Canada/21 Decembre, 2022/ Source/ https://www.haltonhillstoday.ca/
“I think it’s important that we show our support for this and for residential school survivors,” said Councillor Clark Somerville
By Mansoor Tanweer
During their most recent meeting, local councillors passed a motion supporting this request from the City of Brantford to the provincial and federal governments.
The institute, located in Brantford, began its life in the 1800s as a residential school. The federal government closed the school in 1970. It was given new life two years later as a gallery, research centre and museum called the Woodland Cultural Centre.
The Truth and Reconciliation’s calls to action numbers 71 to 76 call on all levels of government to release records on residential schools.
“I think it’s important that we show our support for this and for residential school survivors,” said Councillor Clark Somerville, who brought the motion forth.
The Mohawk Institute closed in 1970 – a fact that Somerville found hard to fathom as he “was in school in 1970.”

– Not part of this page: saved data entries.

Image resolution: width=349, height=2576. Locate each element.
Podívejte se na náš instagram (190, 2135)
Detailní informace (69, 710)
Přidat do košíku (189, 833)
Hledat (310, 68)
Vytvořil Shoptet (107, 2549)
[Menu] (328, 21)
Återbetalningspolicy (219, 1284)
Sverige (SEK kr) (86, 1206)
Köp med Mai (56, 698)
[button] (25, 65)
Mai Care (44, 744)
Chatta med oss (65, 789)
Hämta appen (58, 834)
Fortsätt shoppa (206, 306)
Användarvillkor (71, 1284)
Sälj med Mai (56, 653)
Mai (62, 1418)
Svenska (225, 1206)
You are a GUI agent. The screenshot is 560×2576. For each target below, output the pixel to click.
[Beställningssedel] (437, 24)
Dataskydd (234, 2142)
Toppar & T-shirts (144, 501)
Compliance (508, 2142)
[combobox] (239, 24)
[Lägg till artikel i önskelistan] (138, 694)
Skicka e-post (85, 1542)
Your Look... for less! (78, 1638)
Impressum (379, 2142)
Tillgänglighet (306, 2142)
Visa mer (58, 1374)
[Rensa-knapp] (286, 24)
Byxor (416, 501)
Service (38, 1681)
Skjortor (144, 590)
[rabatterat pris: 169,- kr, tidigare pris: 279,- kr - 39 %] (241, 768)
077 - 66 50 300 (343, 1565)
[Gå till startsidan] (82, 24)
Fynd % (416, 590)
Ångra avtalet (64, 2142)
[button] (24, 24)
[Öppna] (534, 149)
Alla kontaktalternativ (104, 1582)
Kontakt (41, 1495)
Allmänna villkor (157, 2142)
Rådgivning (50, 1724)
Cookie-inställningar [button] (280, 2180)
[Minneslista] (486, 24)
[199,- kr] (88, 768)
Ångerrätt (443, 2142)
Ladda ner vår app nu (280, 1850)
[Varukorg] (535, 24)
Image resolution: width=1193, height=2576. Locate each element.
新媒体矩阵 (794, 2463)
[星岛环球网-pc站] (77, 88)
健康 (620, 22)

“To be honest, even growing up… I never had any idea or concept of what residential schools were or the horror that the residents felt and the survivors felt,” Somerville said.
Newcomer Councillor Jason Brass seconded Somerville’s resolution. He expressed astonishment at Ontario historically having 18 residential schools and 142 of these institutions around the country.
The last residential school in Canada – the Gordon Residential School in Punnichy, Saskatchewan – closed in 1996. By then, around 150,000 students had forcibly been through the institutions.
The National Centre for Truth and Reconciliation has named 48 children who died at the Mohawk Institute. Three of them died as late as the 1960s. These include Joseph William Commanda (died Sept. 3, 1968), Morley Snake (Jan. 22, 1965) and Mary Ann Suzan Clara Ottereyes (Sept. 5, 1965).
Searches on the grounds of the former institute are carrying on. The Province pledged $1.3 million in May to help with the effort.